July 22, 2008 at 23:45 |
Sister Y: “If someone is willing to impose an equal duty to have happy babies as to avoid having unhappy babies, then I think he truly rejects the asymmetry. If not, I think he secretly accepts it, but does not wish to be bothered with its troublesome consequences.”
I could not agree more. It is undoubtedly the case that people on the whole do not want to be bothered with the necessary assymmety’s consequences. Whenever I bring the issue up for discussion, much more crudely than all you guys (bad brain genes…), I sense that people deep inside know what I’m talking about but because they feel provoked, almost personally offended and attacked, clinge to their own view that the reproduction show must go on.

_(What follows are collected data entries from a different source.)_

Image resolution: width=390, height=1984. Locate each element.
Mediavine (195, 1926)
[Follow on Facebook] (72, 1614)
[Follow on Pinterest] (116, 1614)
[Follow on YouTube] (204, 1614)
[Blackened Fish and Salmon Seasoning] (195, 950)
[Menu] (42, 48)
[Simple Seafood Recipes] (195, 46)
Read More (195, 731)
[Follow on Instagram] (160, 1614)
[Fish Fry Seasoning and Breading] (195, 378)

September 11, 2008 at 17:49 |
The simple solution that strikes me is that the question of good or bad is simply irrelevant when considering non-existant people. Non-existant people don’t suffer, they don’t benefit. Their absence of pain is no more good than their absence of pleasure. We only owe moral duties to existing people.

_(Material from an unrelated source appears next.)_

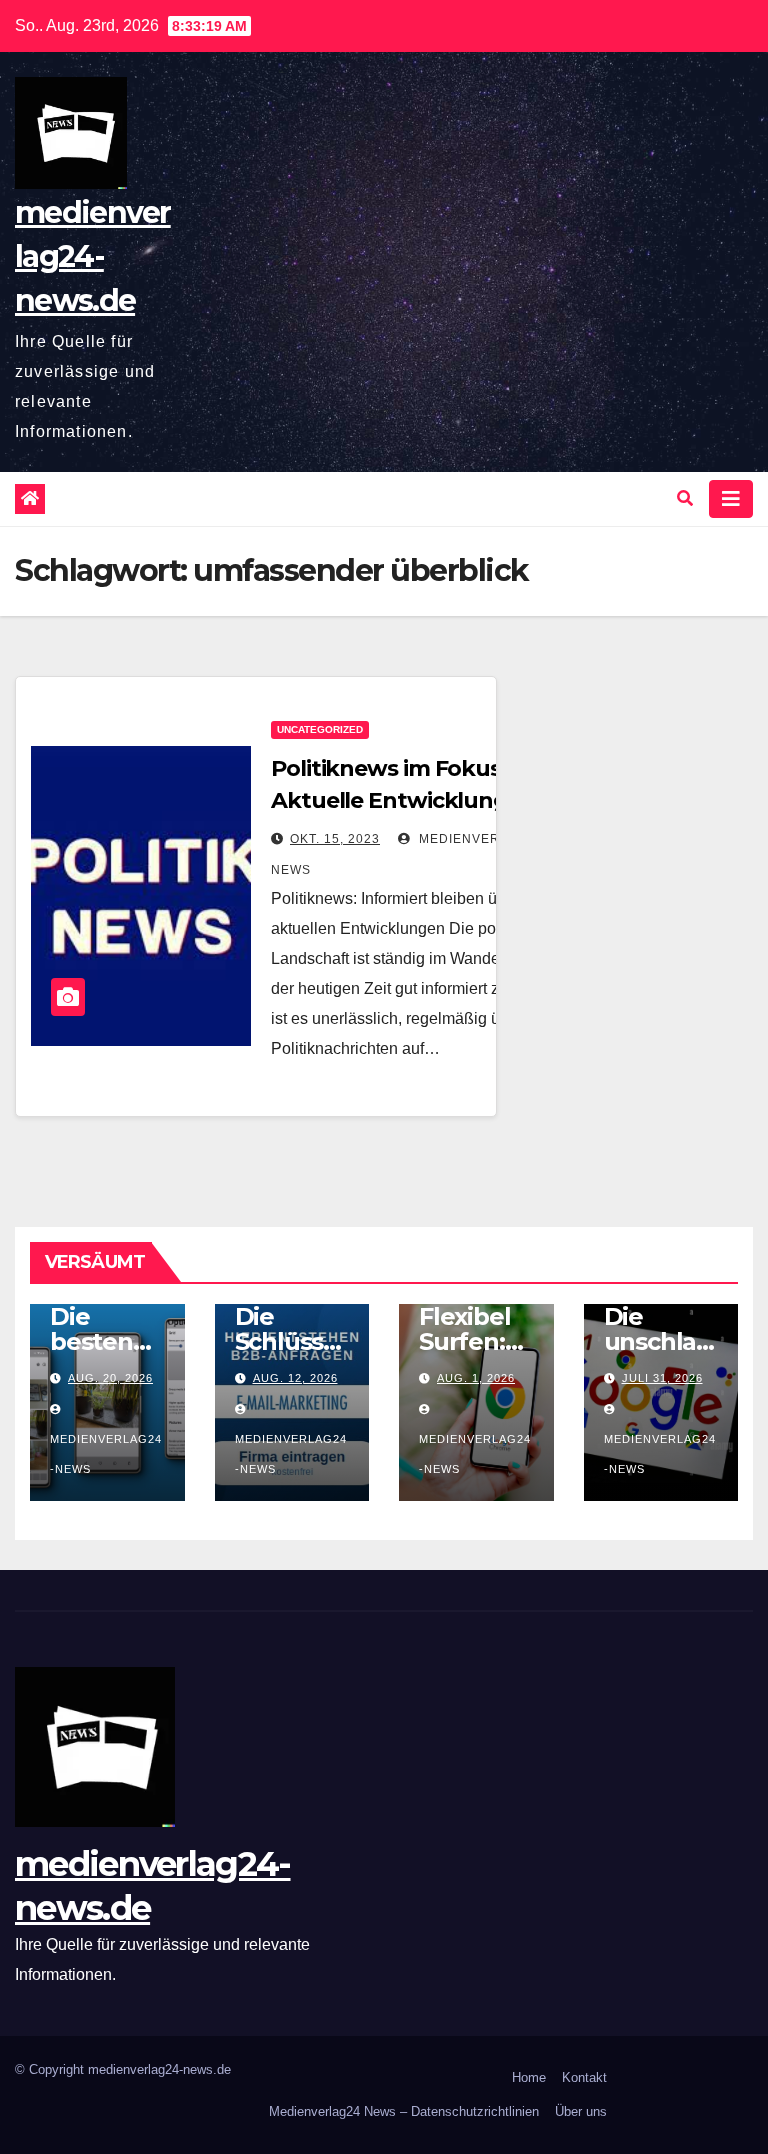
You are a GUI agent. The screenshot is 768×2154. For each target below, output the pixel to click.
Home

I think this matches with people’s moral intuitions, as when people count their blessings, I don’t normally hear of them including a list of all those things that can’t feel pain simply because they can’t feel, like rocks. Yet, according to Benatar, we should be happy that rocks aren’t suffering.
And think of the end result of Benatar’s claims, if we all accepted them. Eventually no one would be alive. In that case, how can something be good or bad, if there is no one around to think that it is good or bad? His theory appears to require postulating some sort of good or bad that is independent of what any individual actually thinks.
October 26, 2009 at 17:58 |
How many of those who are horrified by Bennatars thesis, would agree with him if all supernatural beliefs in possible divine salvation are removed..not left in, remaining in doubt, but removed utterly from the argument? I think the experience of Sentient beings can be compared to being in a plauge city. the plauge is 100% lethal…some suffer horribly some less so. It is absolutely, completely virulent; everyone in the city will die from it, you, your children, your parents, your heros, your pet dog,everyone. there is no escape. you cannot leave the city. Enjoy! hey, try to look on the bright side! maybe theres a benevolent, all powerful sky daddy (or mommy) who is going to save us. we have no reason other than stark raving terror to want to belive this but try. it might ease your days.
October 28, 2009 at 09:05 |
Pleasure and pain are two elements–but what about joy? Marcus’ rendition of the “Sky Daddy” almost gets there. I haven’t time to go into all the arguments that point toward the existence of a Creator, but if one were to tip the scale in that direction, and further, toward Christ, who teaches us what to do with suffering, then the possibility of joy emerges, even in extreme suffering, and certainly joy in life as it comes, mixed with pain and pleasure and delight and surprise. And that is to say nothing of what comes after life in the form that we know it.
No one who counts only what our physical eyes can see even understands physics or biology or chemistry. No one who totals life as nothing more than a see saw between pleasure and pain ever wrote a poem, or ever loved.